Der Kläger hat behauptet, die Insolvenzschuldnerin sei bereits zum 30.4.2007 überschuldet gewesen. Forderungen und sonstige Vermögensgegenstände i.H.v. 945.794 EUR hätten Verbindlichkeiten i.H.v. 1.116.818 EUR gegenübergestanden. Dabei seien Rückstellungen wegen strittiger Lohnforderungen von Arbeitnehmern i.H.v. 143.400 EUR zu bilden gewesen. Dies beruhte darauf, dass zahlreiche Arbeitnehmer der Insolvenzschuldnerin Klage auf Lohnnachzahlungen für die vergangenen Jahre erhoben hätten, da die Insolvenzschuldnerin eine Lohnzulage i.H.v. 1,02 EUR pro Stunde nicht ausgezahlt habe. Eine weitere Rückstellung i.H.v. 86.000 EUR sei aufgrund von Seiten der W. GmbH angemeldeter Ansprüche zu bilden gewesen, da die W. GmbH bereits im Jahre 2005 in einem Schiedsverfahren gegen die ARGE B. Klage auf Auszahlung eines Gewinnanteils i.H.v. 86.088 EUR erhoben habe.

Unter Bezugnahme auf ein in einem Parallelverfahren (LG Potsdam - 6 O 17/11) eingeholtes Sachverständigengutachten hat der Kläger ferner behauptet, die Insolvenzschuldnerin sei spätestens am 31.8.2007 zahlungsunfähig gewesen.

Der Kläger hat beantragt,

1. den Beklagten zu verurteilen, an ihn einen Betrag i.H.v. 379.439,12 EUR nebst Zinsen i.H.v. 5 Prozentpunkten über dem jeweiligen Basiszinssatz der EZB seit dem 8.11.2007 zu zahlen;

2. dem Beklagten vorzubehalten, nach Erstattung des Verurteilungsbetrages an die Insolvenzmasse seine Gegenansprüche, die sich nach Rang und Höhe mit den Beträgen decken, welche die durch die verbotswidrigen Zahlungen begünstigten Gesellschaftsgläubiger im Insolvenzverfahren erhalten hätten, gegen den Kläger als Insolvenzverwalter zu verfolgen;

3. den Beklagten zu verurteilen, ihn gegenüber den Rechtsanwälten ... von der Verbindlichkeit aus der Kostenrechnung vom 29.12.2010, Rechnungs-Nr. 258/2010, i.H.v. 3.391,29 EUR freizustellen.

Der Beklagte hat beantragt, die Klage abzuweisen.

Der Beklagte ist der Inanspruchnahme entgegengetreten.
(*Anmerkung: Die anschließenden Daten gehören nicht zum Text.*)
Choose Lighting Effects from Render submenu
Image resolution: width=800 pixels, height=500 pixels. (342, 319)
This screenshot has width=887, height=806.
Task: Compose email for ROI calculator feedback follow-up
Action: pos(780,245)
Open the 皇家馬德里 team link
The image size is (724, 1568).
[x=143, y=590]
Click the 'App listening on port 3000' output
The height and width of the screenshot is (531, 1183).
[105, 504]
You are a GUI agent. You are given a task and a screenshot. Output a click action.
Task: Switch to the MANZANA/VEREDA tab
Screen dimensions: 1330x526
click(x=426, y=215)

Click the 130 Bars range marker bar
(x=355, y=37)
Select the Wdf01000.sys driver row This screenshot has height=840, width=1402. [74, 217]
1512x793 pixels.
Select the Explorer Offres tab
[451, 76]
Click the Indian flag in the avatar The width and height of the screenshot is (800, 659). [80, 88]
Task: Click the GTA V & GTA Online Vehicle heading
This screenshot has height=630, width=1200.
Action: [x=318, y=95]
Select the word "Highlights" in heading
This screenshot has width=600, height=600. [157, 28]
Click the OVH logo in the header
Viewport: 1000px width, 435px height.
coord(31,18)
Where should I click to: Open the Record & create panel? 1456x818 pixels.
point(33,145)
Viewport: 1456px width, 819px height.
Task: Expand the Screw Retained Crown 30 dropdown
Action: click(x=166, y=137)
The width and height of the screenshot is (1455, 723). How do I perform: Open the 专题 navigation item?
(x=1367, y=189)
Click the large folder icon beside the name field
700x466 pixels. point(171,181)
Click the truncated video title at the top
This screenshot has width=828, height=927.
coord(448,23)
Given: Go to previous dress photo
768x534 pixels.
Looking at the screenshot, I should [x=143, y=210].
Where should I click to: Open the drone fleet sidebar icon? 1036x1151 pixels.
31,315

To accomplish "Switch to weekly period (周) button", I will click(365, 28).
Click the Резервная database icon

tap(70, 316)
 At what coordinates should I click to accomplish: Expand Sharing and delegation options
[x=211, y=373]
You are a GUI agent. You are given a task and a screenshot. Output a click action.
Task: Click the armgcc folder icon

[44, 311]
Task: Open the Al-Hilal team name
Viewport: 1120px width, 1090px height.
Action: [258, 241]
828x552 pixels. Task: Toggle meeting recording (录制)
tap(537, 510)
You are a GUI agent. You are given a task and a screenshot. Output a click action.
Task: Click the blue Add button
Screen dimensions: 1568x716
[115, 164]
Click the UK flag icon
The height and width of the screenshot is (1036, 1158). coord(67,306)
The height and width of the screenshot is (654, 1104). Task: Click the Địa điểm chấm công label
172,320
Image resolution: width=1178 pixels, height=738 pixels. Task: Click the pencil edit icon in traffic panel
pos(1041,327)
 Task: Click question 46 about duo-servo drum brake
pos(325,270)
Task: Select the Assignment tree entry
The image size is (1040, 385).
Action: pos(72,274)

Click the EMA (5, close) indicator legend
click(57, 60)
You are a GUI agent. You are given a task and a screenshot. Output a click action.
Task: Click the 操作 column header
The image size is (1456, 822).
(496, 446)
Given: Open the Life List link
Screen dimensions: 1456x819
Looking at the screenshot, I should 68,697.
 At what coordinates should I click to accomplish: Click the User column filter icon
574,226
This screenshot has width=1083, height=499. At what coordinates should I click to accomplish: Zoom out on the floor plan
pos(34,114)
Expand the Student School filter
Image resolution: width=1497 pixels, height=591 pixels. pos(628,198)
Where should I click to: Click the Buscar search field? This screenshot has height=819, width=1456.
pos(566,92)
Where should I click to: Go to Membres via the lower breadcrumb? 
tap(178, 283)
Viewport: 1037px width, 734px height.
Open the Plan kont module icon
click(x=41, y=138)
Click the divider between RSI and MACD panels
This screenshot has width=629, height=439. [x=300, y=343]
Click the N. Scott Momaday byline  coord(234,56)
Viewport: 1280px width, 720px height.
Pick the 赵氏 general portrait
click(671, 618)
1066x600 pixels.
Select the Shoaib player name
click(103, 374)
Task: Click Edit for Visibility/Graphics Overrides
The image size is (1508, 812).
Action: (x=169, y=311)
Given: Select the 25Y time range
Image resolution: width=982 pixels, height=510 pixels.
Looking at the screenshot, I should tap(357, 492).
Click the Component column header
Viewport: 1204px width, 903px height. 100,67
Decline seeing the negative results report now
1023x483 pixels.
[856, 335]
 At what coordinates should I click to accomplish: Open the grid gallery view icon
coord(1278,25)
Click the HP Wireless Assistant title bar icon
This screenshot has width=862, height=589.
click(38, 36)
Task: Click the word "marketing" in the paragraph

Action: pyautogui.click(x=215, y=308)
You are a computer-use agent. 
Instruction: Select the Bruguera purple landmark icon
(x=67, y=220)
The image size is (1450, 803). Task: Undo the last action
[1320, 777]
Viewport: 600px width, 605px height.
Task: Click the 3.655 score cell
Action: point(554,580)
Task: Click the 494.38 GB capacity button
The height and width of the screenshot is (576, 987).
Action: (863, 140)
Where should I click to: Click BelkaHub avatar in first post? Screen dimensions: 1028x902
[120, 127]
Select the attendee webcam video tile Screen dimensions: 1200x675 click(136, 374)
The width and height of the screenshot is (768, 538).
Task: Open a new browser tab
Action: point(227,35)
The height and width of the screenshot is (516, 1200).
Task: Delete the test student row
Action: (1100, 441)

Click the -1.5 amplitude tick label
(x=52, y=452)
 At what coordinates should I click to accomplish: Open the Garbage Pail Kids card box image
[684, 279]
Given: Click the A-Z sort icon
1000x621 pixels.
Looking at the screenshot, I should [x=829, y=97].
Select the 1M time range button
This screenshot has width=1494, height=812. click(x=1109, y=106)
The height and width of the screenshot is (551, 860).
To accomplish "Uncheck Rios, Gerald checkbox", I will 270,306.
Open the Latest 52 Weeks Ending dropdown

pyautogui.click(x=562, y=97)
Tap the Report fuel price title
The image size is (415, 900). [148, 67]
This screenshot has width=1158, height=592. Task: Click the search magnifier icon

Die Insolvenzschuldnerin sei weder zahlungsunfähig noch überschuldet gewesen. Rückstellungen wegen drohender Lohndifferenzklagen von Arbeitnehmern seien nicht zu bilden gewesen, da eine solche Inanspruchnahme vor September 2007 nicht gedroht habe. Es seien lediglich vereinzelt Klagen von Arbeitnehmern eingereicht worden, bei denen es sich überwiegend um Kündigungsschutzklagen gehandelt habe. Der Kläger habe die von den Arbeitnehmern zur Insolvenztabelle angemeldeten Lohndifferenzansprüche b...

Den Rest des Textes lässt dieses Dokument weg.